CD36 Deficiency Impairs the Small Intestinal Barrier and Induces Subclinical Inflammation in Mice

This study documents that CD36 is important for intestinal homeostasis. CD36 deletion associates in the gut with altered extracellular matrix, neutrophil infiltration, and defective epithelial barrier. Systemically, the deletion results in subclinical inflammation with depletion of the Ly6C(low) anti-inflammatory monocytes. Specific loss of endothelial cell CD36 recapitulates most intestinal phenotypes of germline CD36KO mice. BACKGROUND & AIMS: CD36 has immunometabolic actions and is abundant in the small intestine on epithelial, endothelial, and immune cells.

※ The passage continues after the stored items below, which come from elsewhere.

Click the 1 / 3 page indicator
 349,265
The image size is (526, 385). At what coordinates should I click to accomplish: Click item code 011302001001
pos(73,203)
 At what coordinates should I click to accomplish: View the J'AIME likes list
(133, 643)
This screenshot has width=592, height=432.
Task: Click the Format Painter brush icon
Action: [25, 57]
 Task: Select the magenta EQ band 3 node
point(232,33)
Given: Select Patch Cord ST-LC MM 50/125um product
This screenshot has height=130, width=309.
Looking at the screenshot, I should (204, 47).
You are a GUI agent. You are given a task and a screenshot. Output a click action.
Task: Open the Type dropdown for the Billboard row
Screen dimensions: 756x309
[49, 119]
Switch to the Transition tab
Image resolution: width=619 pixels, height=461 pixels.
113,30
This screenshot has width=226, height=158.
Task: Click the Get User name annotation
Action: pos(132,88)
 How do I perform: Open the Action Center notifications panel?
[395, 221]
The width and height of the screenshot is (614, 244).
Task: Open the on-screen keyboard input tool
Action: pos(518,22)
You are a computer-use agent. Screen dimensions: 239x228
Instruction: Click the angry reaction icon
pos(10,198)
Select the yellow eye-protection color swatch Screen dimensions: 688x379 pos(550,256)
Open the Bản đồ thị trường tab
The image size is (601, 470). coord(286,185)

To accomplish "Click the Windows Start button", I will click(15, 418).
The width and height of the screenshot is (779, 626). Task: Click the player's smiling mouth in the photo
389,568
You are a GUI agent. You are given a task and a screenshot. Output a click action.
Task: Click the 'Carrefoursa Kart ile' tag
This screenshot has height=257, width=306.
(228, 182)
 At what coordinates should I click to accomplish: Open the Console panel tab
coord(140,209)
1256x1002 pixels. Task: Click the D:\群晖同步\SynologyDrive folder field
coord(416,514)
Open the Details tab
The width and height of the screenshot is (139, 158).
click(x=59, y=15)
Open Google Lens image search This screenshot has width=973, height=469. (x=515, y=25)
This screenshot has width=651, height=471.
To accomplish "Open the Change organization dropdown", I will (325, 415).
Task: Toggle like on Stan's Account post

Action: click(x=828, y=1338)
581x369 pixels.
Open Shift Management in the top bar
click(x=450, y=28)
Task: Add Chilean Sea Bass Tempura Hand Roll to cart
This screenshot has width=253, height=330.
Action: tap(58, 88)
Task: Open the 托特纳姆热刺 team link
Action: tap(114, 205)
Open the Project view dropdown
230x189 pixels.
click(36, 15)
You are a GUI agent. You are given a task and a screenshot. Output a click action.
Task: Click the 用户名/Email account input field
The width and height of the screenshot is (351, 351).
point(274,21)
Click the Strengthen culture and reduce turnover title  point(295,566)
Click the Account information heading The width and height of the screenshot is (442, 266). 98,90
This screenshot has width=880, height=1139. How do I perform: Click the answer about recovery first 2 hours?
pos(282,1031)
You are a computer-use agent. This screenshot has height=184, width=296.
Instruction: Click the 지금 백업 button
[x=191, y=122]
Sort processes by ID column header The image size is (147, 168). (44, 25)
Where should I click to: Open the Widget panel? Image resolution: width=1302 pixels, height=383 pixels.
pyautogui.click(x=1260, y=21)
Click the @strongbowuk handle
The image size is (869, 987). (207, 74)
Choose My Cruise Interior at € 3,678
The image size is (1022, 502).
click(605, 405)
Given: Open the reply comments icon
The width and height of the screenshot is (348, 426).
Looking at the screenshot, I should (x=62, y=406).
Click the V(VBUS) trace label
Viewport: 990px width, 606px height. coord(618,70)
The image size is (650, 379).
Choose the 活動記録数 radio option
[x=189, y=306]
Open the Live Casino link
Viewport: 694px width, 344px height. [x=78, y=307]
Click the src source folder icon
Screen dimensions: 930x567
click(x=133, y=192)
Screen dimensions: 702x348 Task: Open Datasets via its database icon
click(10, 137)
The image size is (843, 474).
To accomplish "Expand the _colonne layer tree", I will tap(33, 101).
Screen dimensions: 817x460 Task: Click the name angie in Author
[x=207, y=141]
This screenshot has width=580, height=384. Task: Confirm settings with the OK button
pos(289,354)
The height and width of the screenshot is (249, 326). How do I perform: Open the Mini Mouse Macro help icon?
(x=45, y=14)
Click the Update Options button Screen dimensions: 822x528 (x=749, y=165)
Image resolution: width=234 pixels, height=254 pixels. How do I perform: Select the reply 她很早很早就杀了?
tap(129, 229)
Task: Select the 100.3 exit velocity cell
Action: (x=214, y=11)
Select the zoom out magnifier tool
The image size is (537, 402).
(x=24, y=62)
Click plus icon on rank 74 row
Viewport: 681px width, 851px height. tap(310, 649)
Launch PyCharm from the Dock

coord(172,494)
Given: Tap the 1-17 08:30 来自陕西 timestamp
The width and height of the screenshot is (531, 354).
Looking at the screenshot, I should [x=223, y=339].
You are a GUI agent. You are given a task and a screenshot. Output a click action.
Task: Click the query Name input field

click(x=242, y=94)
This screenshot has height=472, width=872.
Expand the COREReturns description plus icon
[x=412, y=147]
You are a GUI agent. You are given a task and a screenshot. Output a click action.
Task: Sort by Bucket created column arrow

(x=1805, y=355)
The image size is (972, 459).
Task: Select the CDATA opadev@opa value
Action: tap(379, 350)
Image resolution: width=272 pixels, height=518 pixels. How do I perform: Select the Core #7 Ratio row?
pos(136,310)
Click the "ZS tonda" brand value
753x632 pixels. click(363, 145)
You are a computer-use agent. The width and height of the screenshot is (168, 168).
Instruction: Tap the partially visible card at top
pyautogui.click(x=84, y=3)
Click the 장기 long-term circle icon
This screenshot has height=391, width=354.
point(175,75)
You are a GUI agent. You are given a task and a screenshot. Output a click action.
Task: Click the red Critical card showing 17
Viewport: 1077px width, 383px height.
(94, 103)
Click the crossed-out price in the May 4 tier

We examined the role of CD36 in gut homeostasis by using mice null for CD36 (CD36KO) and with CD36 deletion specific to enterocytes (Ent-CD36KO) or endothelial cells (EC-CD36KO). METHODS: Intestinal morphology was evaluated by using immunohistochemistry and electron microscopy. Intestinal inflammation was determined from neutrophil infiltration and expression of cytokines, toll-like receptors, and cyclooxygenase-2. Barrier integrity was assessed from circulating lipopolysaccharide and dextran administered intra-gastrically. Epithelial permeability to luminal dextran was visualized by using two-photon microscopy. RESULTS: The small intestines of CD36KO mice fed a chow diet showed several abnormalities including extracellular matrix accumulation with increased expression of extracellular matrix proteins, evidence of neutrophil infiltration, inflammation, and compromised barrier function. Electron microscopy showed shortened desmosomes with decreased desmocollin 2 expression. Systemically, leukocytosis and neutrophilia were present together with 80% reduction of anti-inflammatory Ly6C(low) monocytes. Bone marrow transplants supported the primary contribution of non-hematopoietic cells to the inflammatory phenotype. Specific deletion of endothelial but not of enterocyte CD36 reproduced many of the gut phenotypes of germline CD36KO mice including fibronectin deposition, increased interleukin 6, neutrophil infiltration, desmosome shortening, and impaired epithelial barrier function. CONCLUSIONS: CD36 loss results in chronic neutrophil infiltration of the gut, impairs barrier integrity, and systemically causes subclinical inflammation. Endothelial cell CD36 deletion reproduces the major intestinal phenotypes. The findings suggest an important role of the endothelium in etiology of gut inflammation and loss of epithelial barrier integrity.